D&D General Skill challenges: action resolution that centres the fiction

pemerton

Legend
The problem is skill challenges are designed with action resolution in mind rather than actually describing the problem in question and leaving it to the players to solve the issue.
4e DMG pp 72, 74:

Define the goal of the challenge and what obstacles the characters face to accomplish that goal. . . .​
Begin by describing the situation and defining the challenge. Running the challenge itself is not all that different from running a combat encounter (see Chapter 3). You describe the environment, listen to the players’ responses, let them make their skill checks, and narrate the results.​

4e PHB pp 179, 259:

Whatever the details of a skill challenge, the basic structure of a skill challenge is straightforward. Your goal is to accumulate a specific number of victories (usually in the form of successful skill checks) before you get too many defeats (failed checks). It’s up to you to think of ways you can use your skills to meet the challenges you face. . . .​
In a skill challenge, your goal is to accumulate a certain number of successful skill checks before rolling too many failures.

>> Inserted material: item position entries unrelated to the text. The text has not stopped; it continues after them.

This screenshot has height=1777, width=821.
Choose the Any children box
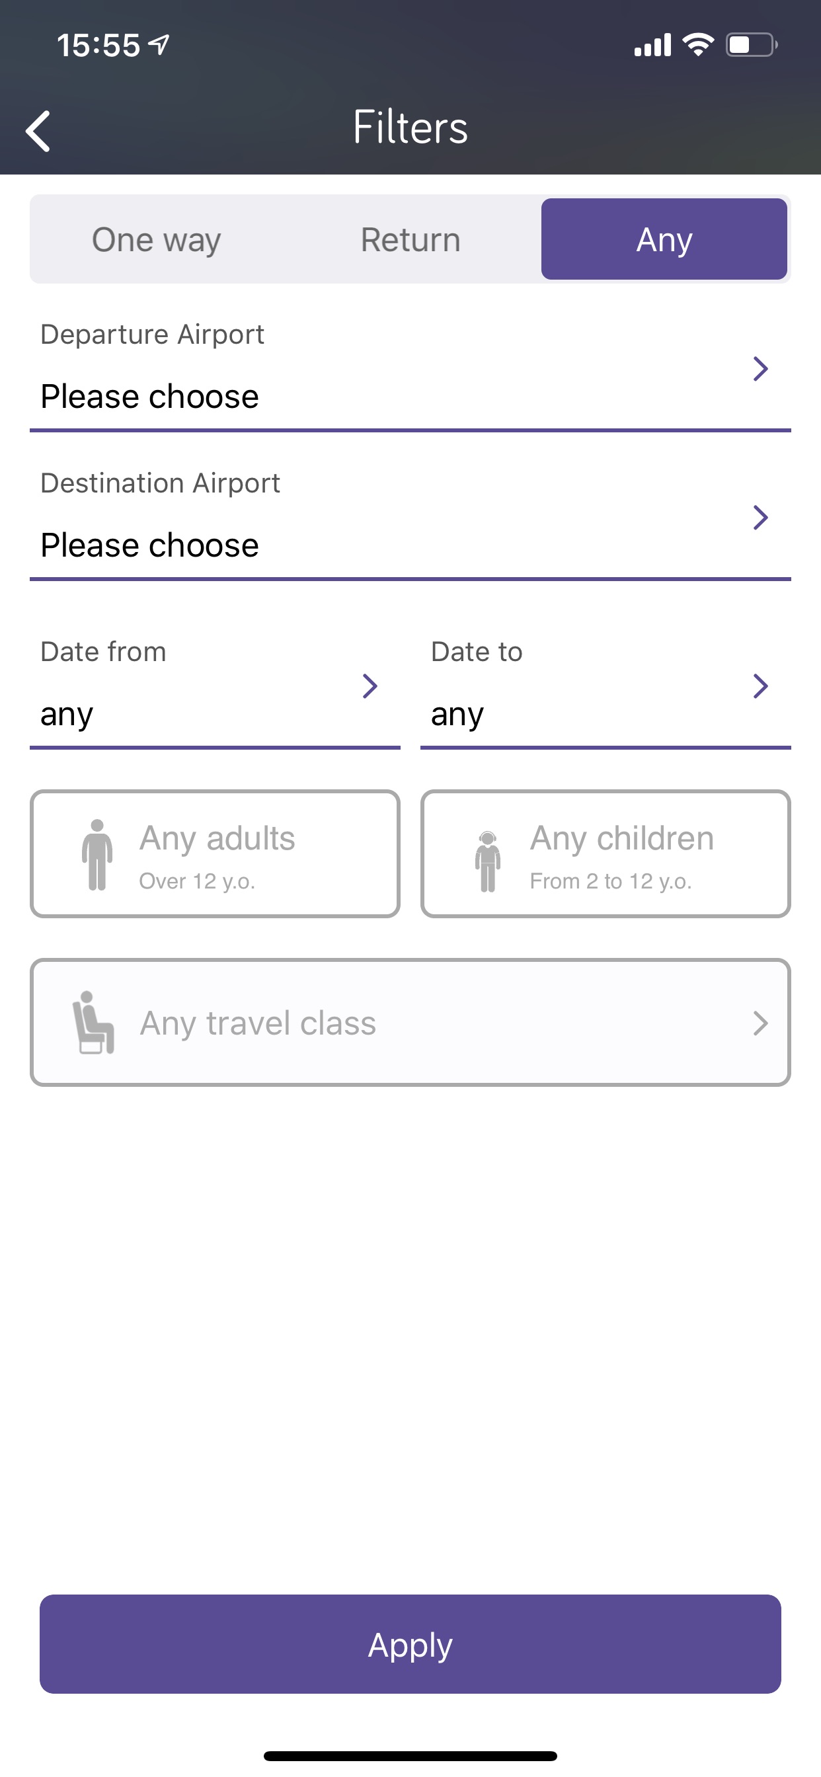(x=606, y=854)
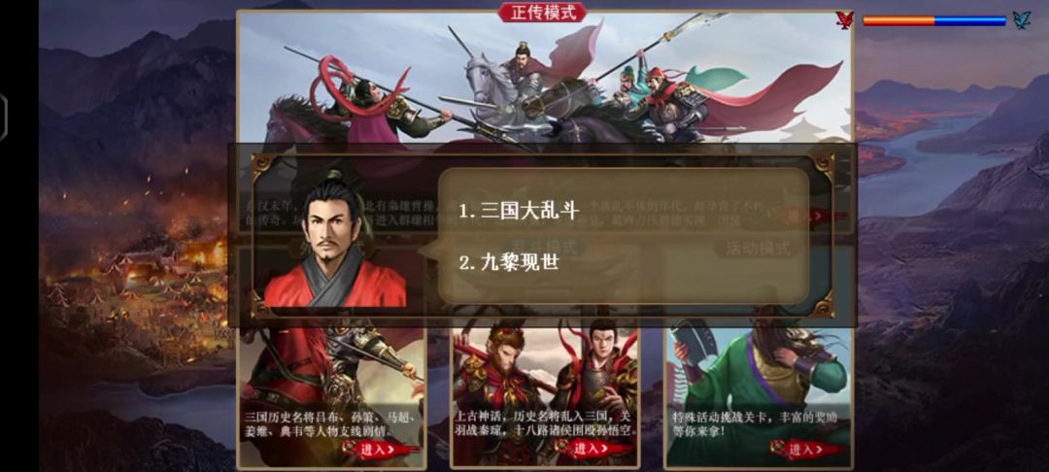Open the side handle on the left screen edge
The height and width of the screenshot is (472, 1049).
point(3,118)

Powers you use might give you bonuses on your checks, make some checks unnecessary, or otherwise help you through the challenge. Your DM sets the stage for a skill challenge by describing the obstacle you face and giving you some idea of the options you have in the encounter. Then you describe your actions and make checks until you either successfully complete the challenge or fail.​
Chapter 5 describes the sorts of things you can attempt with your skills in a skill challenge. You can use a wide variety of skills, from Acrobatics and Athletics to Nature and Stealth. You might also use combat powers and ability checks.​

In other words, the GM describes the problem in question the situation and the obstacles to the PCs' goal, and the players solve the issue think of ways to use their PCs' skills and their other resources (like powers) to meet the challenge.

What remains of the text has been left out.